Or, il serait envisageable de modifier cette dernière définition, afin d’y voir, en vertu de l’inclination de la présidence américaine actuelle, un libéralisme autoritaire à la couleur particulière. Bien que la pratique démocratique ait servi à lui accorder le pouvoir, la suite vise à le conserver, en capitalisant sur diverses manoeuvres de manipulation médusant l’opinion publique et les mentalités. Mais avant de s’intéresser à ce qui se trame à l’intérieur du pays, débutons avec les relations extérieures.

Sans reprendre tout ce qui a été dit au sujet des actions contre ses partenaires commerciaux, une chose revient sans cesse en songeant à la présidence américaine, c’est-à-dire l’imprévisibilité et l’illogisme. Si l’avenue tend vers la psychose, il existe pourtant une rationalité derrière cette activité jugée irrationnelle et troublée, puisqu’une explication théorique apparaît. La Théorie du fou (ou « madman theory ») rappelle la présidence de Richard Nixon, particulièrement durant la Guerre du Vietnam, et le principe consiste en ceci : «  ‘‘En politique étrangère, un dirigeant imprévisible et irrationnel aurait l’avantage dans les négociations internationales’’  » (cité dans Fischer, 2025, 14 février). C’est la crainte de l’escalade qui amène les autres dirigeantEs à vouloir amadouer l’adepte de cette théorie, de façon à accepter des compromis. Par cette stratégie de l’imprévisibilité, le but vise à déstabiliser et à prendre en main la gouverne de la négociation. Mais à cela s’ajoute la submersion d’informations pouvant en plus être contradictoires. Et comme le souligne Élodie Mielczareck, sémiologue spécialisée dans le langage verbal et non verbal, au média Ouest-France  : «  ‘‘Le chaos profite toujours à celui qui l’organise’’  » (cité dans Fischer, 2025, 14 février). Tous les moyens de communication peuvent servir à mettre en oeuvre la stratégie, alors que l’objectif revient évidemment à lancer toutes sortes d’informations et même des absurdités dans le but de rendre hébétés tout genre d’opposants (dirigeantEs d’autres pays, adversaires politiques, médias traditionnels, etc.).
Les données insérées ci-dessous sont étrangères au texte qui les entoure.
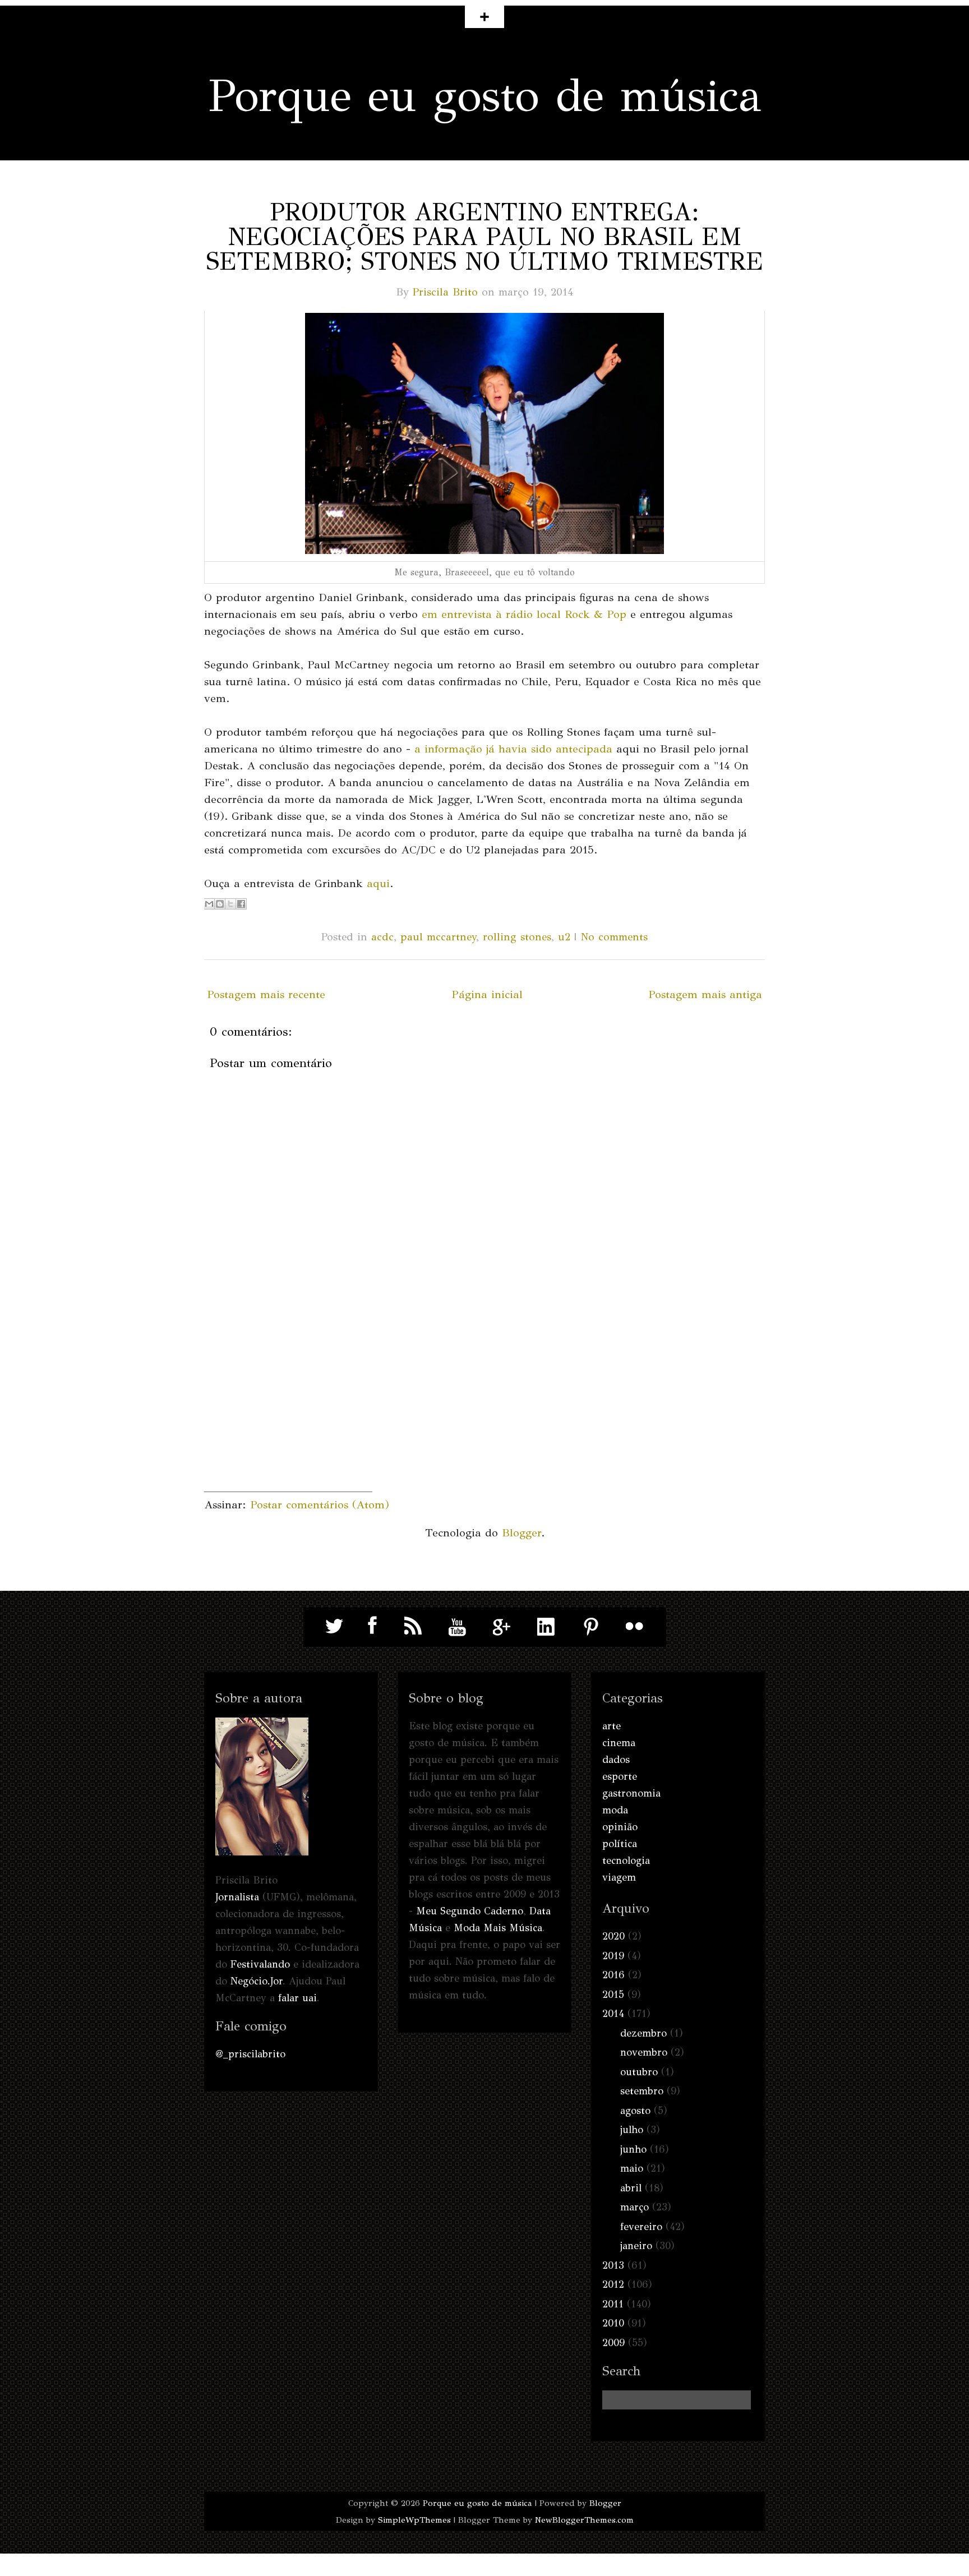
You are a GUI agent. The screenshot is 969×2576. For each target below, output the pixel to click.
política (619, 1844)
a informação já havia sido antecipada (513, 749)
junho (633, 2149)
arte (611, 1726)
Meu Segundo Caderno (469, 1911)
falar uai (297, 1998)
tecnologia (626, 1860)
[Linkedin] (546, 1626)
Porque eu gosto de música (485, 95)
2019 (613, 1956)
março (634, 2207)
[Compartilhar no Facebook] (241, 904)
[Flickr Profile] (635, 1626)
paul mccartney (438, 936)
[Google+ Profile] (502, 1626)
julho (631, 2129)
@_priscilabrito (250, 2054)
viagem (619, 1877)
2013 (613, 2265)
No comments (614, 936)
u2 (564, 936)
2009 (613, 2343)
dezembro (643, 2033)
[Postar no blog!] (219, 904)
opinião (620, 1827)
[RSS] (413, 1626)
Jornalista (237, 1897)
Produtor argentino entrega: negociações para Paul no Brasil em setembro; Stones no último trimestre (484, 236)
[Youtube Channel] (458, 1626)
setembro (641, 2091)
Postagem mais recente (266, 994)
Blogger (521, 1533)
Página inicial (487, 994)
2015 (613, 1994)
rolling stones (517, 936)
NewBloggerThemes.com (584, 2520)
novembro (643, 2052)
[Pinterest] (590, 1626)
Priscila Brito (445, 291)
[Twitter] (335, 1626)
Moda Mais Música (498, 1928)
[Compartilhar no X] (230, 904)
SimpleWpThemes (414, 2520)
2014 (613, 2013)
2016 (613, 1975)
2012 (613, 2284)
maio (631, 2168)
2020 (613, 1936)
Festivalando (260, 1964)
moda (615, 1810)
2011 (613, 2304)
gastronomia (631, 1793)
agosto (635, 2110)
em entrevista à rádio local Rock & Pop (524, 614)
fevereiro (641, 2226)
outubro (639, 2072)
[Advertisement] (288, 1421)
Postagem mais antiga (705, 994)
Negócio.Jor (256, 1981)
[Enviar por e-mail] (209, 904)
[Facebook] (369, 1626)
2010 (613, 2323)
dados (616, 1759)
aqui (378, 883)
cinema (618, 1743)
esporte (619, 1776)
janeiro (636, 2246)
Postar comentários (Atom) (319, 1505)
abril (631, 2188)
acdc (382, 936)
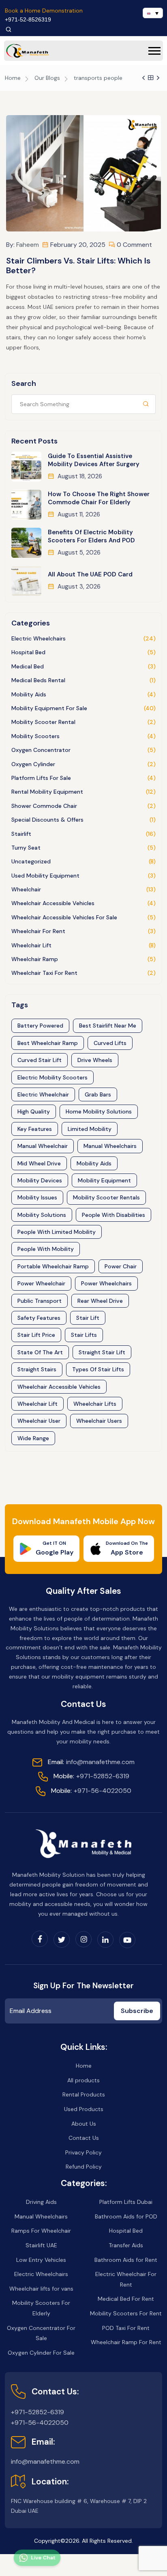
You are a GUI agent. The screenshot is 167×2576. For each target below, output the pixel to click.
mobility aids (94, 1163)
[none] (153, 13)
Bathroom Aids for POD (126, 2216)
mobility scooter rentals (106, 1197)
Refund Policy (84, 2166)
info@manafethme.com (91, 1762)
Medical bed (27, 666)
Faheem (27, 244)
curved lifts (110, 1043)
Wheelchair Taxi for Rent (44, 972)
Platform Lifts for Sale (41, 778)
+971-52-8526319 (28, 19)
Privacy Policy (83, 2152)
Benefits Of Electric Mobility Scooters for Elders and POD (91, 536)
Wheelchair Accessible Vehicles (52, 903)
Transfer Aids (126, 2245)
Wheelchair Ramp (34, 959)
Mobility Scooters (35, 736)
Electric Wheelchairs (38, 638)
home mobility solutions (99, 1111)
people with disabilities (113, 1214)
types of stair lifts (98, 1369)
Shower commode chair (44, 805)
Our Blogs (47, 77)
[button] (154, 51)
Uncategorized (31, 861)
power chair (121, 1266)
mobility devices (39, 1180)
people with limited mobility (56, 1232)
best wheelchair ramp (47, 1043)
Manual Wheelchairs (41, 2216)
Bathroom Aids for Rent (125, 2259)
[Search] (8, 29)
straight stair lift (102, 1352)
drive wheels (94, 1060)
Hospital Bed (28, 652)
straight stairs (36, 1369)
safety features (38, 1317)
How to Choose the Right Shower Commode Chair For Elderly (99, 498)
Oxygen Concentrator (41, 750)
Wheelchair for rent (38, 931)
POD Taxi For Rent (126, 2328)
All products (83, 2080)
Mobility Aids (28, 694)
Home (13, 77)
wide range (33, 1438)
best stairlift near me (107, 1025)
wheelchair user (38, 1420)
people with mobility (45, 1249)
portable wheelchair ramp (53, 1266)
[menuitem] (153, 13)
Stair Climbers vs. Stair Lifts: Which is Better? (78, 265)
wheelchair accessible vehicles (59, 1386)
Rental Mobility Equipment (47, 791)
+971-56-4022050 (91, 1790)
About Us (83, 2123)
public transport (39, 1300)
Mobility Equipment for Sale (49, 708)
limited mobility (89, 1129)
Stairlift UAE (41, 2245)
En revenant sur Nixon et la Guerre du Vietnam, alors que des manoeuvres ont été exécutées par la présidence afin de dissoudre dans la pléthore les oppositions, Arendt (2009, p. 333) avait dénoncé cette volonté à nourrir l’amnésie collective, voire ces :

« plus vieilles méthodes que le genre humain a développées pour se débarrasser des réalités déplaisantes […]. Oublions le Viêt-nam, oublions le Watergate, oublions la dissimulation et la dissimulation de la dissimulation imposée par le pardon présidentiel prématuré au principal acteur de l’affaire, lequel refuse même aujourd’hui d’admettre aucune malversation ; ce n’est pas l’amnistie, mais l’amnésie qui guérira nos blessures. »
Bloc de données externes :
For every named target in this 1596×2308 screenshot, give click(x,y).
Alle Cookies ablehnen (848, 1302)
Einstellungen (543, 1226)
Si la Théorie du fou sert à faire oublier, elle peut tout aussi bien servir à faire accepter certaines choses qui, normalement, seraient inacceptables. La ruse se déploie dans la menace et le chaos engendré. Il est question de prendre les rênes de la négociation, de démontrer une supériorité à même ce qui semble être l’irrationalité. Mais le facteur de l’inacceptable s’avère capital, au point où on peut envisager non pas l’oubli, comme l’a présenté Arendt, mais l’encouragement au changement de façon à faire approuver par la population des idées pouvant être extrêmes (ou radicales).
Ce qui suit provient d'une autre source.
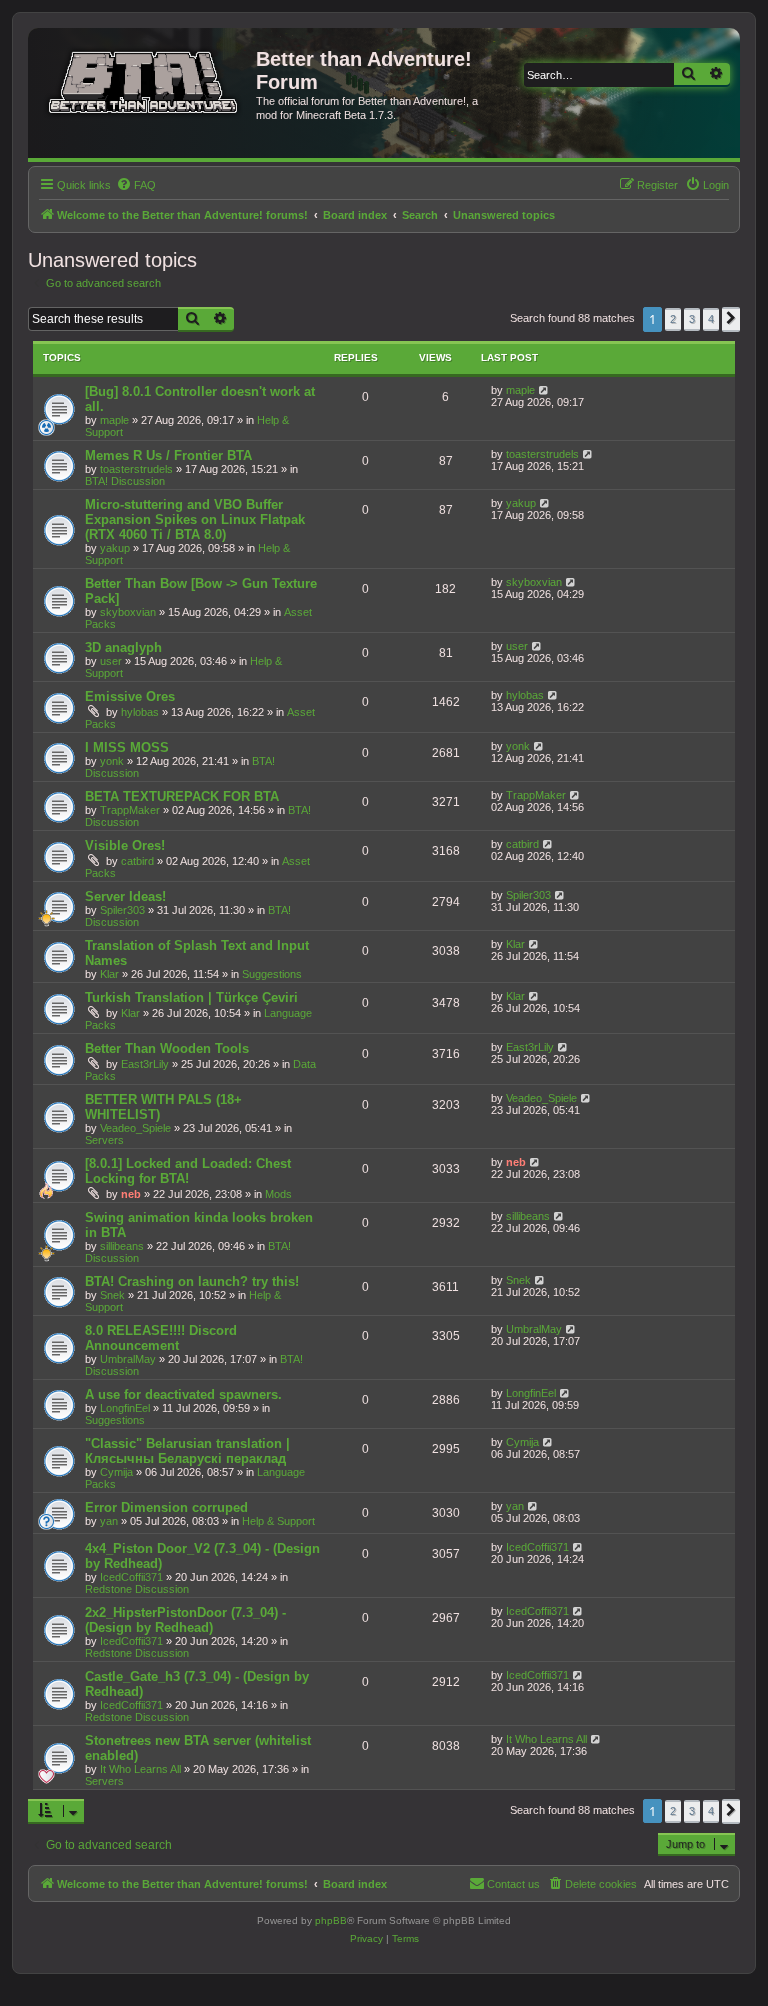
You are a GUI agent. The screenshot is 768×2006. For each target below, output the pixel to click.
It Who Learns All (140, 1769)
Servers (104, 1140)
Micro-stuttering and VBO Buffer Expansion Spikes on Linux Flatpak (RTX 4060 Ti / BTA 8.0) (195, 519)
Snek (112, 1295)
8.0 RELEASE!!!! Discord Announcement (161, 1338)
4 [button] (711, 319)
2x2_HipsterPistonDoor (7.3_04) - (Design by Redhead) (185, 1620)
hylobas (140, 712)
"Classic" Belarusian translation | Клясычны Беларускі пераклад (187, 1451)
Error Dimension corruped (166, 1507)
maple (114, 420)
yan (109, 1521)
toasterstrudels (136, 469)
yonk (112, 761)
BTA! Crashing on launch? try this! (192, 1281)
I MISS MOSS (127, 747)
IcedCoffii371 (131, 1577)
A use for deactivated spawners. (183, 1394)
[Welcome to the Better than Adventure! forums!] (144, 79)
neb (131, 1194)
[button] (731, 319)
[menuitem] (136, 185)
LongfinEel (125, 1408)
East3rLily (145, 1064)
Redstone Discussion (137, 1589)
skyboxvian (128, 612)
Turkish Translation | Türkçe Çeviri (191, 997)
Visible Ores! (125, 845)
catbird (137, 861)
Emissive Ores (130, 696)
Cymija (116, 1472)
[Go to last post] (544, 390)
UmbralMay (128, 1359)
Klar (109, 974)
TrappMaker (130, 810)
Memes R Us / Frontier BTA (168, 455)
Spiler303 (122, 910)
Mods (278, 1194)
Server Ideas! (125, 896)
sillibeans (122, 1246)
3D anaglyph (123, 647)
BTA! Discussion (125, 481)
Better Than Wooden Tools (167, 1048)
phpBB (331, 1920)
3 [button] (692, 319)
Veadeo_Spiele (135, 1128)
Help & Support (278, 1521)
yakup (115, 548)
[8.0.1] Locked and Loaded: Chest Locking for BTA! (188, 1171)
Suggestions (272, 974)
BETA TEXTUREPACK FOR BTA (182, 796)
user (111, 661)
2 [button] (673, 319)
La Fenêtre d’Overton et la légalisation de la dictature

Dans le tournant du milieu du XXe siècle, Friedrich A. Hayek (2013[1946], p. 163) était préoccupé par les idées vantant une intervention plus marquée de l’État, au point de mener vers le totalitarisme, et rappelait les motifs de la propagande :

« La manière la plus efficace de diriger les efforts de tous vers l’objectif du plan social, c’est d’amener chacun à croire en cet objectif. Il ne suffit pas que tout homme soit obligé de travailler à la réalisation des mêmes buts pour que le système totalitaire fonctionne bien. Il est essentiel que les gens les adoptent. Il faut désigner aux gens un but, le leur imposer, mais il faut aussi qu’il devienne un article de foi, une croyance générale qui fera agir les individus avec toute la spontanéité désirée. Si l’oppression dans les pays totalitaires est moins ressentie qu’on ne l’imagine dans les pays libéraux, c’est que les gouvernements totalitaires réussissent très bien à faire penser le peuple de la manière qui leur convient. »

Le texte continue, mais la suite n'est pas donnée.